Un marchio, “Terra dei
fuochi”, affibbiato a un intero
territorio, usato con logica generalizzante,
rischia di distruggere
il settore agricolo,
tra i motori economici dell'intera
area. Un documento dello
scorso dicembre – che il Fatto
ha letto – firmato dal responsabile
dell'area acquisti del settore
agricolo della Csi, compagnia
surgelati Italia, il noto
marchio Findus, spiega: “C'è
un'area della Campania nella
quale sono vietate tutte le coltivazioni
senza deroghe possibili”.
In allegato al documento
c'è l'area delimitata così vasta
da ricomprendere la provincia
di Caserta e quella di Napoli,
lato mare, da Mondragone fino
a Licola, e nella parte interna,
da Capua fino a Nola. La
nota aggiunge che nella parte
restante della Campania sono
consentite le coltivazioni, ma
con precauzioni. Dalla valutazione
di ciascuna azienda fino
addirittura a una “valutazione
visiva del rischio ambientale”.
ABBIAMO CHIESTO alla Findus
se il perimetro delimitato è
basato su analisi scientifiche o
unicamente sulla generalizzata
dicitura Terra dei fuochi, ecco
la risposta via email: “Non abbiamo
mai acquistato prodotti
ortofrutticoli nella cosiddetta
area ‘Terra dei fuochi’. In via
preventiva abbiamo recentemente
deciso di limitare ulteriormente
le aree di approvvigionamento
nella Regione
Campania di patate e verze”.
Nessuna spiegazione aggiuntiva
nonostante le telefonate e le
domande poste.

**Consegne**
1. Nell'articolo sulla Terra dei fuochi, quali prodotti la Findus ha deciso di limitare ulteriormente nell'approvvigionamento in Campania?
2. Spiega perché, secondo l'articolo sulla Terra dei fuochi, il marchio “Terra dei fuochi” rischia di distruggere il settore agricolo.
3. Riprendi l'articolo sulla Terra dei fuochi e continualo dopo l'ultima frase.
Le voci di dati non hanno alcun ruolo in queste consegne.

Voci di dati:
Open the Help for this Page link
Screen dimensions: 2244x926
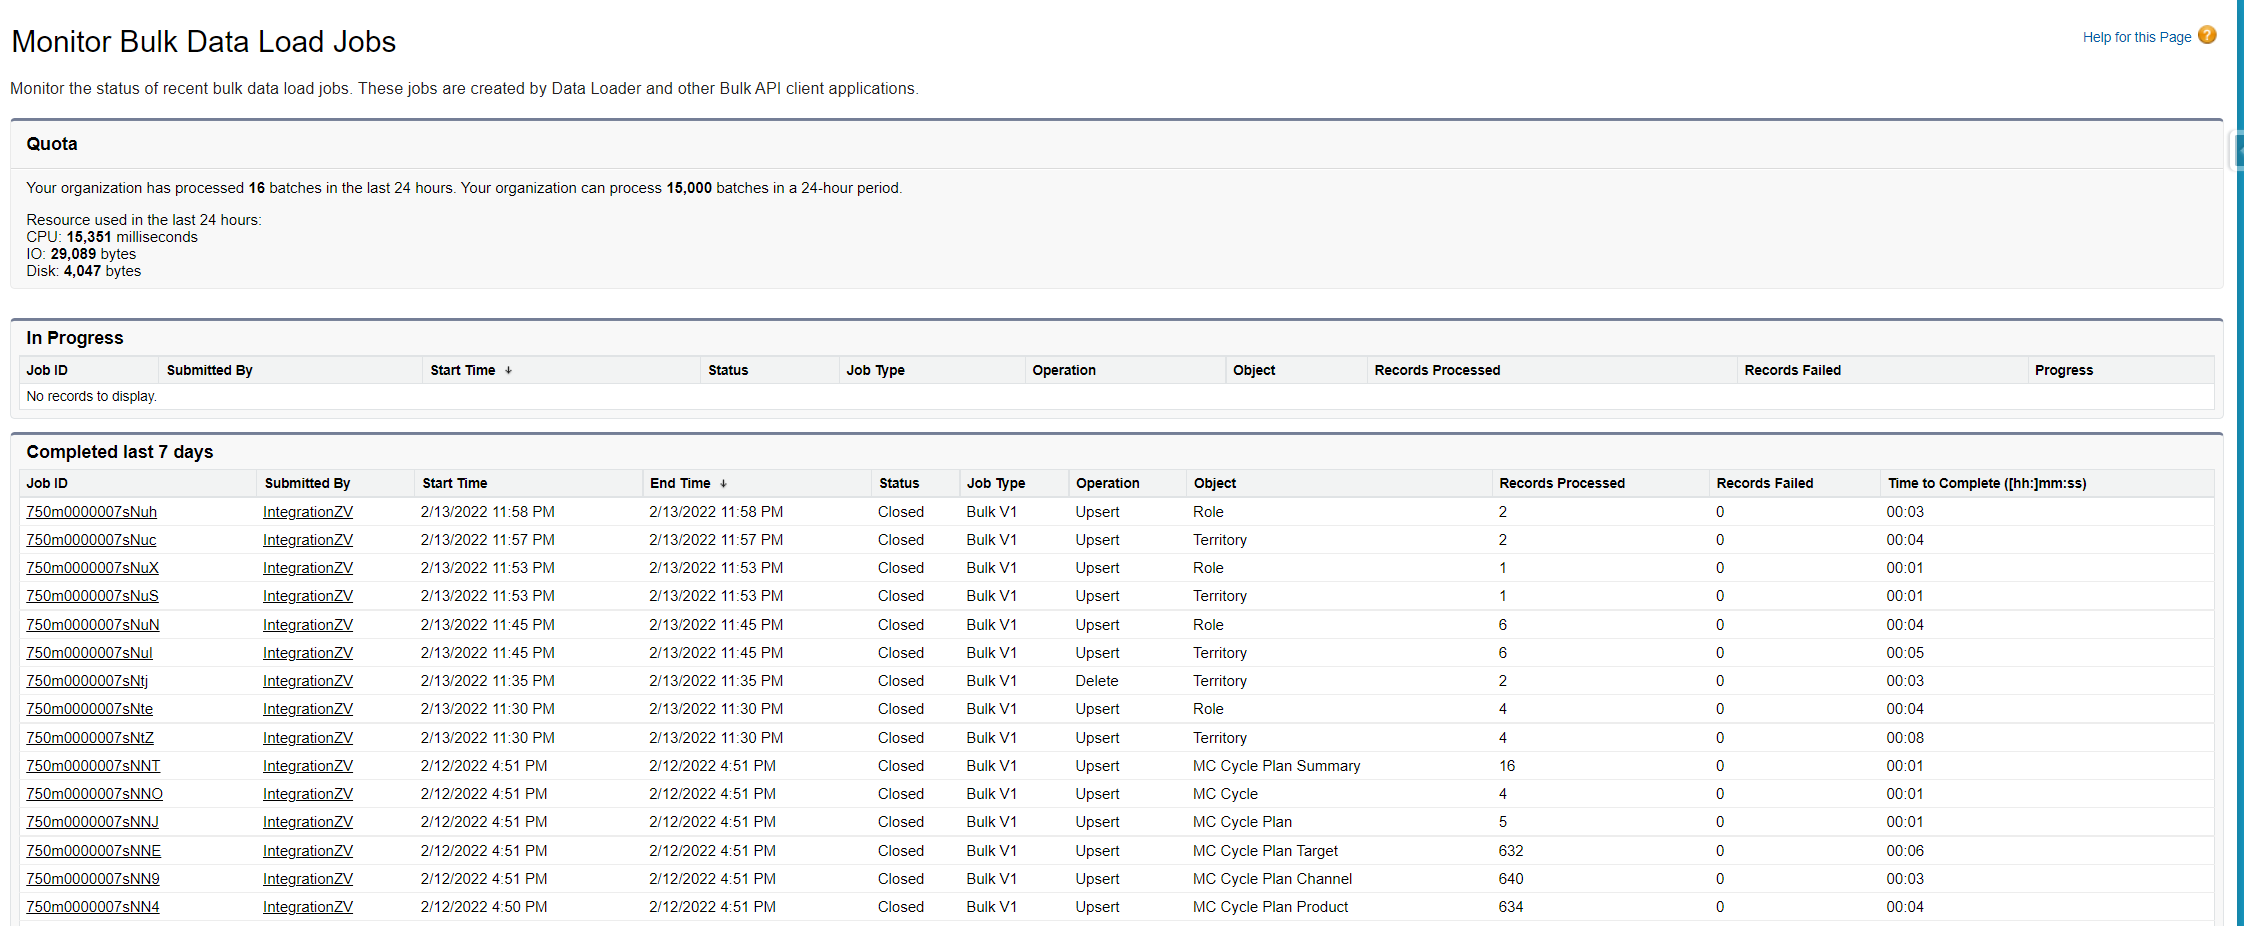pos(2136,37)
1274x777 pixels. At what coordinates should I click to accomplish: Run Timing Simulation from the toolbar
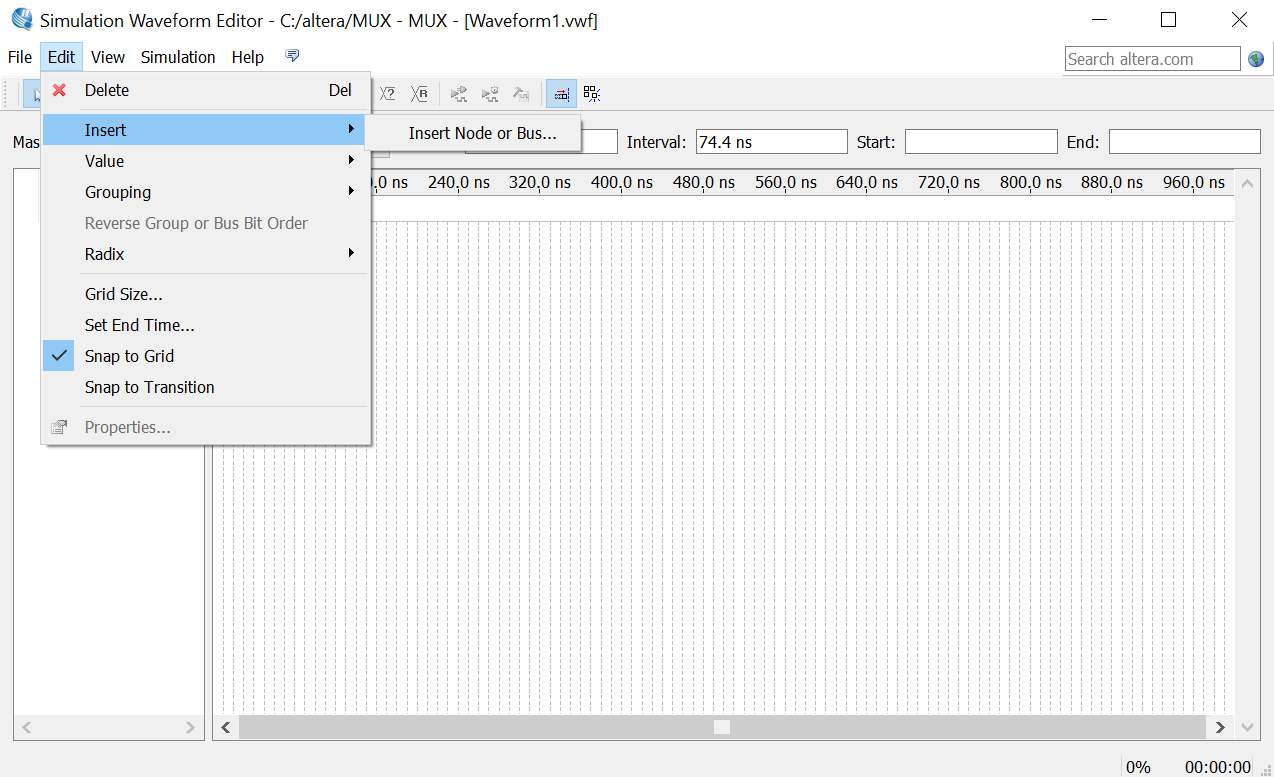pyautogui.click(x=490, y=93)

**Risposte finali**
1. Patate e verze.

2. Il marchio rischia di distruggere il settore agricolo perché viene affibbiato a un intero territorio e usato con logica generalizzante. Il settore agricolo è tra i motori economici dell'intera area.

3.
Un caso, quello Findus, anticipato
da Fanpage , che riguarda
anche altre aziende. “In una
lettera – racconta un agricoltore
di Acerra, provincia di
Napoli – un altro marchio di
surgelati ha chiesto di evitare
l'acquisto di prodotti da comuni
di questa area, ma così ci
mettono alla fame”. Il risultato
è una catena che rischia di incepparsi
con un fallimento
multiplo. “Noi stiamo supplendo
al ruolo delle banche –
racconta l'imprenditore Francesco
Pirolo –, vendiamo piantine
ai contadini ai quali facciamo
credito. Oltre al comparto
agricolo, intorno è tutto
fermo. Siamo noi la vera Fiat e
se chiudiamo fallisce un popolo”.
Così a pagare il prezzo più
caro sono i contadini onesti e
l'agricoltura sana.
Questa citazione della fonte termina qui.